_ENTRIES SHOWN_.
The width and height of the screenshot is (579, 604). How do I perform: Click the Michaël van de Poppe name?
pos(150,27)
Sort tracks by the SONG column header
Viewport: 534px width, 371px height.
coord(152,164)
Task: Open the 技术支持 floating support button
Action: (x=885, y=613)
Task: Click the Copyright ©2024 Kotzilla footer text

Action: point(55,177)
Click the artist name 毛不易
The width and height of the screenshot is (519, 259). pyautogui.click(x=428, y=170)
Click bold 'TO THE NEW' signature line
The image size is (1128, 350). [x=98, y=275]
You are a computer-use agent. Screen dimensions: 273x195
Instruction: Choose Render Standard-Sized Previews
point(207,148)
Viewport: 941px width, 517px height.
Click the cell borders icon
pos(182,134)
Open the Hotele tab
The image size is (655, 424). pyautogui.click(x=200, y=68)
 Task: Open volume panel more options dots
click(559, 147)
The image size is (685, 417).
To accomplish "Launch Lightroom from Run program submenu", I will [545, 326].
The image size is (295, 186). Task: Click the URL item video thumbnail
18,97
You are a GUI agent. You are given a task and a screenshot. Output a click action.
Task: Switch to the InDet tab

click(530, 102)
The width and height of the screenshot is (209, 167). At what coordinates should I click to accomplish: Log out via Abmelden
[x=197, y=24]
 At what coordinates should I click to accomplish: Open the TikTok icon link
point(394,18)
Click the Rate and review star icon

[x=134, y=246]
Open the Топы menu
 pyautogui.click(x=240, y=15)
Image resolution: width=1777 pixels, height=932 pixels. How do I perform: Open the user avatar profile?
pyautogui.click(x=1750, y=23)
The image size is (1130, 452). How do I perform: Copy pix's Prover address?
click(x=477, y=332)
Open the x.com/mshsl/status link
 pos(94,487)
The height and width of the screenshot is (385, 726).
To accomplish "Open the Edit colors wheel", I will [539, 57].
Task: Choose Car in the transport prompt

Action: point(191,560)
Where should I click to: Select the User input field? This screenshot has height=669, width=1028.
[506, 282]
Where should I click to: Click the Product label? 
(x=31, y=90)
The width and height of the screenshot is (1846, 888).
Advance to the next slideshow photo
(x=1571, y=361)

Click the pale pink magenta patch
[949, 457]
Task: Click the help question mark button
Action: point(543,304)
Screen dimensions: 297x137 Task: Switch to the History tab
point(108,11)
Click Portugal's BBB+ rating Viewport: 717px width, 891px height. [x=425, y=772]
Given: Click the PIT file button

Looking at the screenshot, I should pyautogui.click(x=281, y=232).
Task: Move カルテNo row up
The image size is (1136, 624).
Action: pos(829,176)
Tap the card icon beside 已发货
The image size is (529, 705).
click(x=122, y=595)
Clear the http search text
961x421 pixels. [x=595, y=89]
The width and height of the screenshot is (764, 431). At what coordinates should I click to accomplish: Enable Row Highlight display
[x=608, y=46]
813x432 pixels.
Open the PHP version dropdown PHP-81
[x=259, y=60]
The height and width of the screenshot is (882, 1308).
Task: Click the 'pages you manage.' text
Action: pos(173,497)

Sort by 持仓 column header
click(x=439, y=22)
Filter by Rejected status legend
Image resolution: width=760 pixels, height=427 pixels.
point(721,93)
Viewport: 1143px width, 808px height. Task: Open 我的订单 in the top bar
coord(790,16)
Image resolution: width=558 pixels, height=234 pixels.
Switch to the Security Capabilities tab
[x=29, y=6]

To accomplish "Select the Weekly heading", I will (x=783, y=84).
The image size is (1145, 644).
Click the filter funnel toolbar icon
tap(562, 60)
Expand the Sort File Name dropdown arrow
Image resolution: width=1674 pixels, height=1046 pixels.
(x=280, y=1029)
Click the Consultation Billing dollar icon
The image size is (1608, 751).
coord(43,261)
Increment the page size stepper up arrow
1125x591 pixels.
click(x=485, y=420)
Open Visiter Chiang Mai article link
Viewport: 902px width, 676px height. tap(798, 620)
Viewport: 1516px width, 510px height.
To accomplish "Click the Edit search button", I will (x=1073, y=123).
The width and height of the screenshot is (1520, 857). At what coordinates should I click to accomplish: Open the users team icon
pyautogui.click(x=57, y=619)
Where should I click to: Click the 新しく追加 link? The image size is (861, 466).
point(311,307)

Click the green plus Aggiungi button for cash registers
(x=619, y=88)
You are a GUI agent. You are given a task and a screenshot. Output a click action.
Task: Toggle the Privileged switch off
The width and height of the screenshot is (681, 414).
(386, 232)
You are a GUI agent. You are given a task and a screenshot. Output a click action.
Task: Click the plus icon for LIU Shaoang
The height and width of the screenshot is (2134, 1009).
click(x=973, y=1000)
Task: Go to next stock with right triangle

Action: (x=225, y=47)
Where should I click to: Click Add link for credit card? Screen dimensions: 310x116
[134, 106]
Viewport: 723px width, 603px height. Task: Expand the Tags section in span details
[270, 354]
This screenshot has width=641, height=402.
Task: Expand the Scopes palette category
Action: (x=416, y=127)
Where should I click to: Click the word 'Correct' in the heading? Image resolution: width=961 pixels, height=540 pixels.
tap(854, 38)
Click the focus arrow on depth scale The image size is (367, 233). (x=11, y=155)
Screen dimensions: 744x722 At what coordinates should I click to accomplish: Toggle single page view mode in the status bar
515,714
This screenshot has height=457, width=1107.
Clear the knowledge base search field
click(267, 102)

_YOUR INSTRUCTIONS_.
Give the data again, exactly as it appears above.

_EXERCISE OUTPUT_.
The width and height of the screenshot is (579, 604). How do I perform: Click the Michaël van de Poppe name?
pos(150,27)
Sort tracks by the SONG column header
Viewport: 534px width, 371px height.
coord(152,164)
Task: Open the 技术支持 floating support button
Action: (x=885, y=613)
Task: Click the Copyright ©2024 Kotzilla footer text

Action: point(55,177)
Click the artist name 毛不易
The width and height of the screenshot is (519, 259). pyautogui.click(x=428, y=170)
Click bold 'TO THE NEW' signature line
The image size is (1128, 350). [x=98, y=275]
You are a computer-use agent. Screen dimensions: 273x195
Instruction: Choose Render Standard-Sized Previews
point(207,148)
Viewport: 941px width, 517px height.
Click the cell borders icon
pos(182,134)
Open the Hotele tab
The image size is (655, 424). pyautogui.click(x=200, y=68)
 Task: Open volume panel more options dots
click(559, 147)
The image size is (685, 417).
To accomplish "Launch Lightroom from Run program submenu", I will [545, 326].
The image size is (295, 186). Task: Click the URL item video thumbnail
18,97
You are a GUI agent. You are given a task and a screenshot. Output a click action.
Task: Switch to the InDet tab

click(530, 102)
The width and height of the screenshot is (209, 167). At what coordinates should I click to accomplish: Log out via Abmelden
[x=197, y=24]
 At what coordinates should I click to accomplish: Open the TikTok icon link
point(394,18)
Click the Rate and review star icon

[x=134, y=246]
Open the Топы menu
 pyautogui.click(x=240, y=15)
Image resolution: width=1777 pixels, height=932 pixels. How do I perform: Open the user avatar profile?
pyautogui.click(x=1750, y=23)
The image size is (1130, 452). How do I perform: Copy pix's Prover address?
click(x=477, y=332)
Open the x.com/mshsl/status link
 pos(94,487)
The height and width of the screenshot is (385, 726).
To accomplish "Open the Edit colors wheel", I will [539, 57].
Task: Choose Car in the transport prompt

Action: point(191,560)
Where should I click to: Select the User input field? This screenshot has height=669, width=1028.
[506, 282]
Where should I click to: Click the Product label? 
(x=31, y=90)
The width and height of the screenshot is (1846, 888).
Advance to the next slideshow photo
(x=1571, y=361)

Click the pale pink magenta patch
[949, 457]
Task: Click the help question mark button
Action: point(543,304)
Screen dimensions: 297x137 Task: Switch to the History tab
point(108,11)
Click Portugal's BBB+ rating Viewport: 717px width, 891px height. [x=425, y=772]
Given: Click the PIT file button

Looking at the screenshot, I should pyautogui.click(x=281, y=232).
Task: Move カルテNo row up
The image size is (1136, 624).
Action: pos(829,176)
Tap the card icon beside 已发货
The image size is (529, 705).
click(x=122, y=595)
Clear the http search text
961x421 pixels. [x=595, y=89]
The width and height of the screenshot is (764, 431). At what coordinates should I click to accomplish: Enable Row Highlight display
[x=608, y=46]
813x432 pixels.
Open the PHP version dropdown PHP-81
[x=259, y=60]
The height and width of the screenshot is (882, 1308).
Task: Click the 'pages you manage.' text
Action: pos(173,497)

Sort by 持仓 column header
click(x=439, y=22)
Filter by Rejected status legend
Image resolution: width=760 pixels, height=427 pixels.
point(721,93)
Viewport: 1143px width, 808px height. Task: Open 我的订单 in the top bar
coord(790,16)
Image resolution: width=558 pixels, height=234 pixels.
Switch to the Security Capabilities tab
[x=29, y=6]

To accomplish "Select the Weekly heading", I will (x=783, y=84).
The image size is (1145, 644).
Click the filter funnel toolbar icon
tap(562, 60)
Expand the Sort File Name dropdown arrow
Image resolution: width=1674 pixels, height=1046 pixels.
(x=280, y=1029)
Click the Consultation Billing dollar icon
The image size is (1608, 751).
coord(43,261)
Increment the page size stepper up arrow
1125x591 pixels.
click(x=485, y=420)
Open Visiter Chiang Mai article link
Viewport: 902px width, 676px height. tap(798, 620)
Viewport: 1516px width, 510px height.
To accomplish "Click the Edit search button", I will (x=1073, y=123).
The width and height of the screenshot is (1520, 857). At what coordinates should I click to accomplish: Open the users team icon
pyautogui.click(x=57, y=619)
Where should I click to: Click the 新しく追加 link? The image size is (861, 466).
point(311,307)

Click the green plus Aggiungi button for cash registers
(x=619, y=88)
You are a GUI agent. You are given a task and a screenshot. Output a click action.
Task: Toggle the Privileged switch off
The width and height of the screenshot is (681, 414).
(386, 232)
You are a GUI agent. You are given a task and a screenshot. Output a click action.
Task: Click the plus icon for LIU Shaoang
The height and width of the screenshot is (2134, 1009).
click(x=973, y=1000)
Task: Go to next stock with right triangle

Action: (x=225, y=47)
Where should I click to: Click Add link for credit card? Screen dimensions: 310x116
[134, 106]
Viewport: 723px width, 603px height. Task: Expand the Tags section in span details
[270, 354]
This screenshot has width=641, height=402.
Task: Expand the Scopes palette category
Action: (x=416, y=127)
Where should I click to: Click the word 'Correct' in the heading? Image resolution: width=961 pixels, height=540 pixels.
tap(854, 38)
Click the focus arrow on depth scale The image size is (367, 233). (x=11, y=155)
Screen dimensions: 744x722 At what coordinates should I click to accomplish: Toggle single page view mode in the status bar
515,714
This screenshot has height=457, width=1107.
Clear the knowledge base search field
click(267, 102)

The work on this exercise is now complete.